Thursday, 21 de November de 2024 ISSN 1519-7670 - Ano 24 - nº 1315

Mais do mesmo nos jornais

Passado um mês das mudanças que encolheram o Estado de S. Paulo, e um ano e meio depois de a Folha de S. Paulo ter passado pelo mesmo processo, os dois principais diários paulistas deixam mais claro o movimento que parece ter como objetivo ocupar o espaço deixado pelo recuo das revistas semanais de informação.

Na semana passada, o projeto Inter-Meios, que acompanha os investimentos em publicidade, revelou que as revistas perderam o terceiro lugar para os meios digitais no primeiro bimestre deste ano, não considerados os buscadores e as redes sociais. Os jornais seguem em segundo lugar, atrás das emissoras de TV aberta, mas de modo geral os meios tradicionais vêm perdendo espaço, com exceção da televisão, principalmente a TV por assinatura, que se beneficia da expansão da nova classe de renda média nas grandes cidades.
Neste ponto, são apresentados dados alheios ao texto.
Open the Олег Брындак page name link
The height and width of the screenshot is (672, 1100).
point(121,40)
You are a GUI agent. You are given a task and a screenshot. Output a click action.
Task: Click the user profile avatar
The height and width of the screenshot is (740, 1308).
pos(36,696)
Alguns analistas observam que pode haver novas turbulências no setor ainda neste semestre, pelo fato de os principais veículos da internet terem começado a pagar bônus por volume de veiculação, o que deverá atrair ainda mais gestores de grandes orçamentos para os meios digitais. Essa artimanha, um dos segredos da liderança do grupo Globo,pode produzir muita distorção no mercado, principalmente porque os métodos para mensurar a eficiência dos anúncios são imprecisos e deixam muito espaço para subjetividades e para o discurso manipulador das agências de publicidade.

As agências também perderam faturamento no primeiro bimestre e enfrentam o desafio de manter os grandes volumes de receita diante do encolhimento da mídia em geral e da pulverização da audiência na internet. Os números induzem a projetar um cenário desastroso para os meios impressos nos próximos anos. Essa tendência, verificada em praticamente todo o mundo, é reforçada no Brasil, onde as redes sociais crescem exponencialmente desde o advento do Orkut.

Há projeções de crescimento da publicidade digital superiores a 25%, enquanto os números mais otimistas para a mídia impressa não passam de 3,5%, com crescente vantagem dos jornais em relação às revistas.

Onde está o leitor?

O recente movimento dos principais jornais, de reorganizar os temas e reduzir o número de cadernos durante a semana, tem o propósito declarado de oferecer uma leitura mais compacta durante os dias úteis e apostar na disputa do leitor nos sábados e domingos.

A propaganda do Estado de S. Paulo, veiculada na semana passada para anunciar seu encolhimento e tentar convencer o leitor de que menos conteúdo vale mais, tinha esse tom, que na verdade induz a enxergar o jornal como um veículo semanal com boletins diários. Acontece que, na segunda semana de operação com edições mais magras nos dias úteis, as edições dominicais ainda não mostraram vigor suficiente para garantir a atenção do leitor.

O Estado repete o fracasso da Folha, que, passados dezoito meses da reforma, ainda não conseguiu produzir edições mais vibrantes nos finais de semana. O desastre só não é total porque as principais revistas semanais de informação seguem oferecendo mais do mesmo conteúdo e não parecem capazes de surpreender o mercado.

Registre-se também a mudança no desenho da CartaCapital, mas ainda é cedo para verificar se a revista que se desvia da matriz hegemônica da imprensa brasileira terá recursos para evitar o que parece ser o destino comum das publicações de papel.

No domingo (5/5), o Estado apostou num levantamento sobre o aumento do número de prisões por corrupção, a Folha investiu em reportagem sobre o déficit do turismo no Brasil e o Globo abordou os dez anos do Bolsa Família. Apenas o Globo foi capaz de produzir um conteúdo alentado, de mais de duas páginas, com um texto que se aproxima daquilo que os jornalistas chamam de “estilo revisteiro”.

O cenário revela uma circunstância difícil para a imprensa, que não se explica apenas pelo crescimento vertiginoso das mídias digitais. Além do desafio criado pela tecnologia, os meios tradicionais pagam o preço da falta de planejamento naquilo que era essencial: o desenvolvimento do hábito de leitura.

Jornais e revistas não trataram de valorizar nas novas gerações das famílias tradicionais das classes médias urbanas o hábito da reflexão, que sempre foi o fator de estimulação da leitura. Em vez de leitores críticos, preferiram criar correligionários passivos e acríticos. Para esses, basta uma telinha.